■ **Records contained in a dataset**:
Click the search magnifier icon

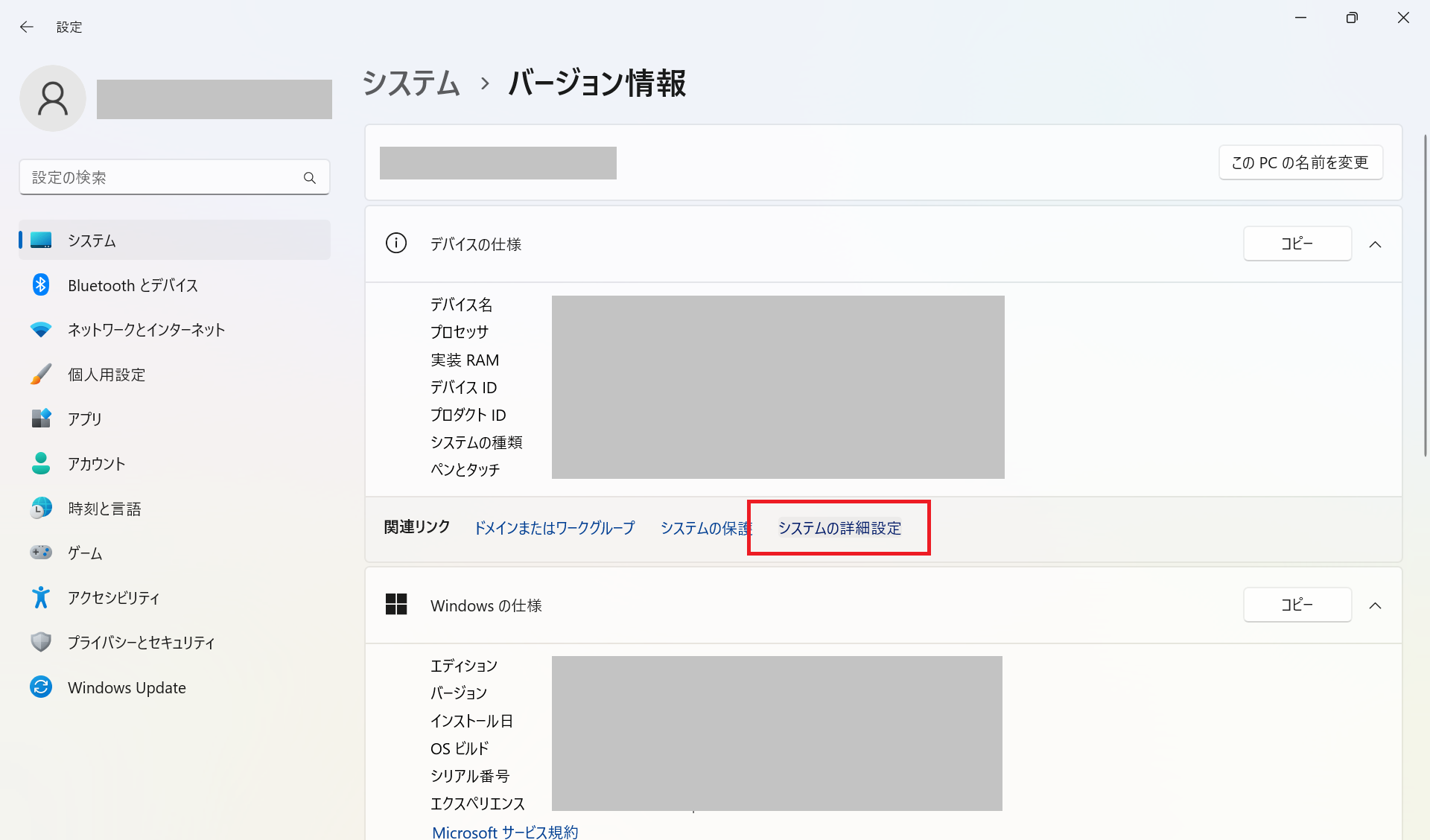pyautogui.click(x=310, y=178)
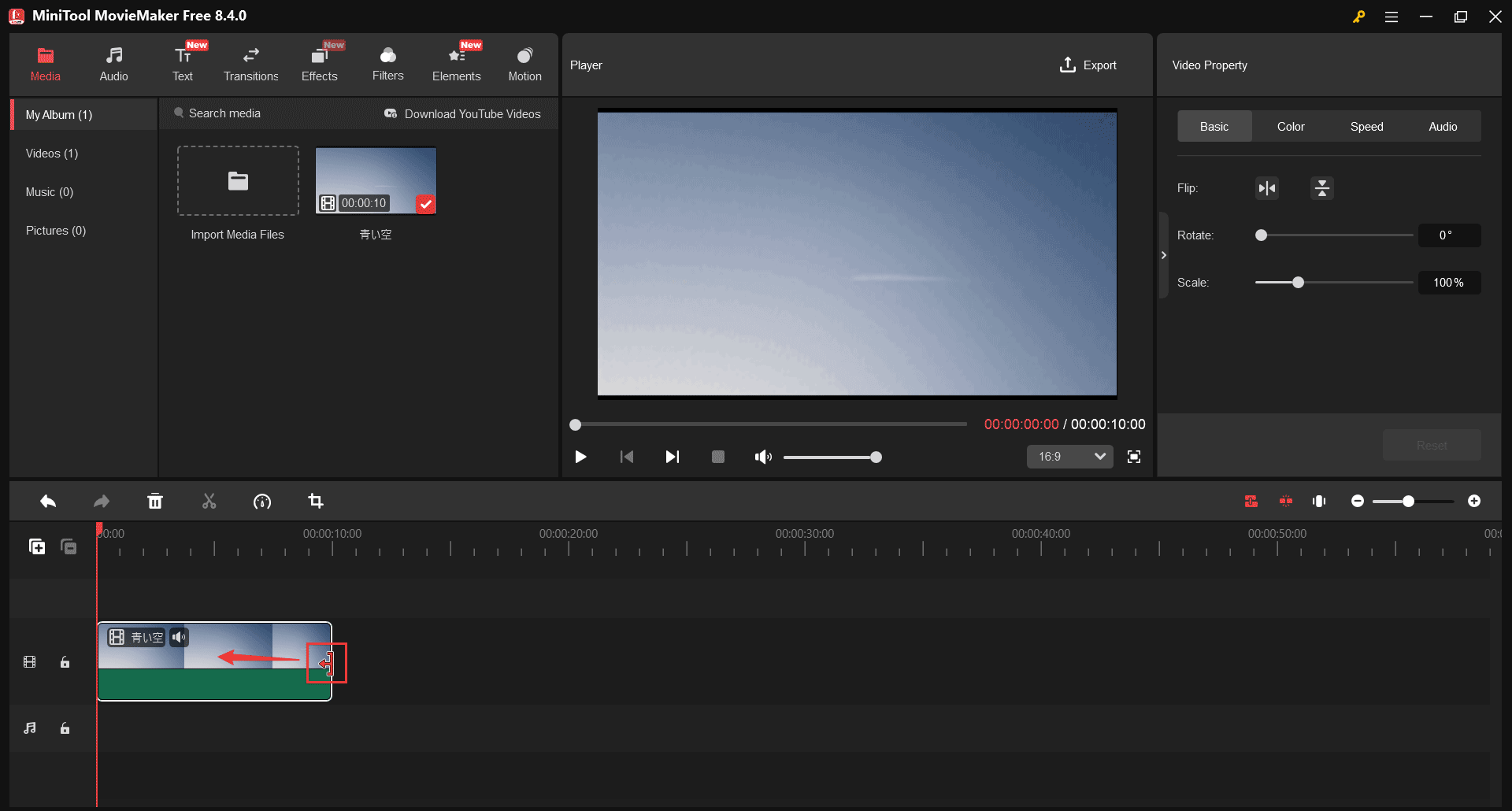Switch to the Color tab

[1290, 126]
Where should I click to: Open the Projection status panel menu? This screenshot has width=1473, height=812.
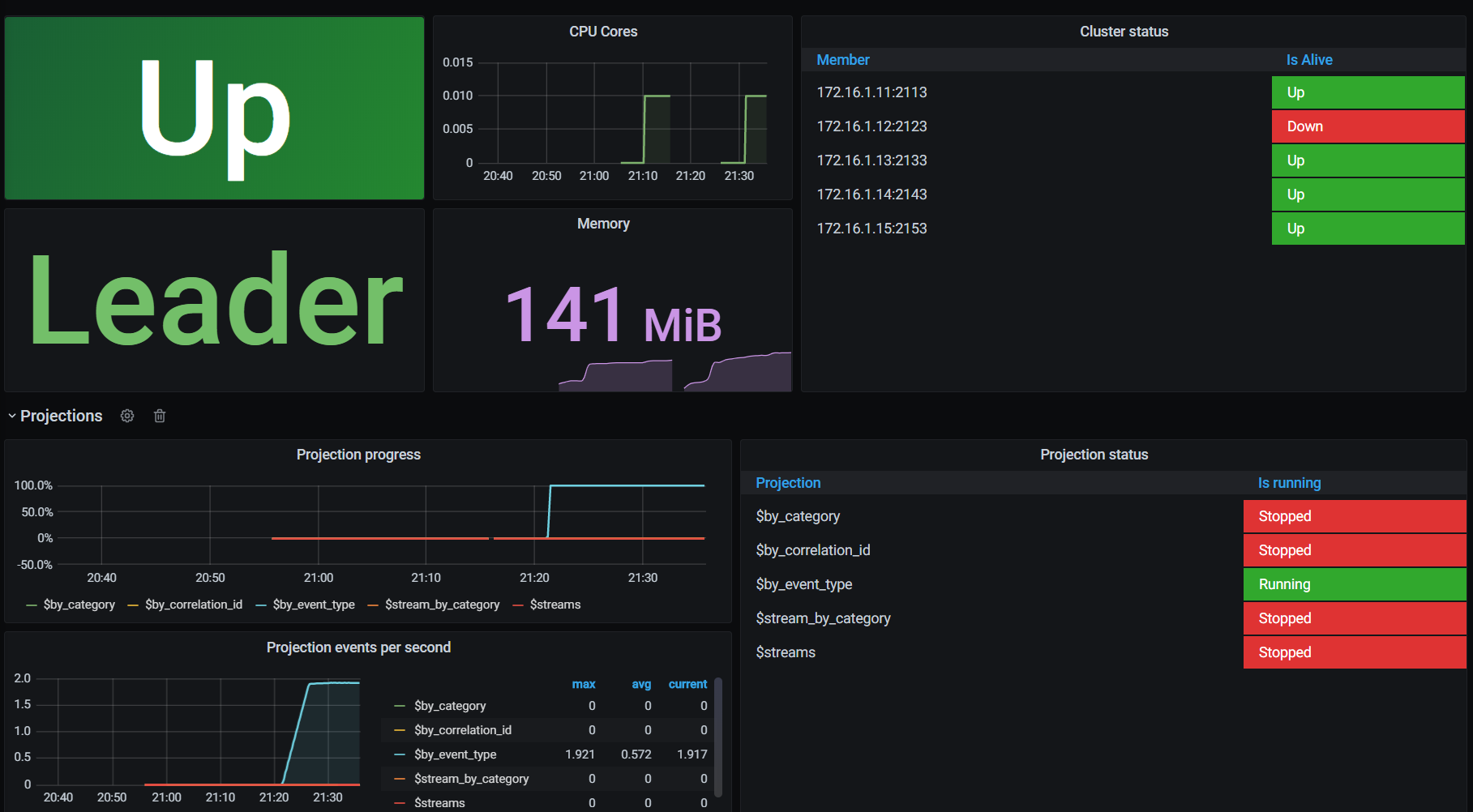1094,455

■ **WORK REQUEST**:
Write out the records word for word. Pictures stay out.

■ **RESULT FOR THIS EXERCISE**:
Click the search magnifier icon

pyautogui.click(x=310, y=178)
Switch to the Color tab

[1290, 126]
Where should I click to: Open the Projection status panel menu? This screenshot has width=1473, height=812.
1094,455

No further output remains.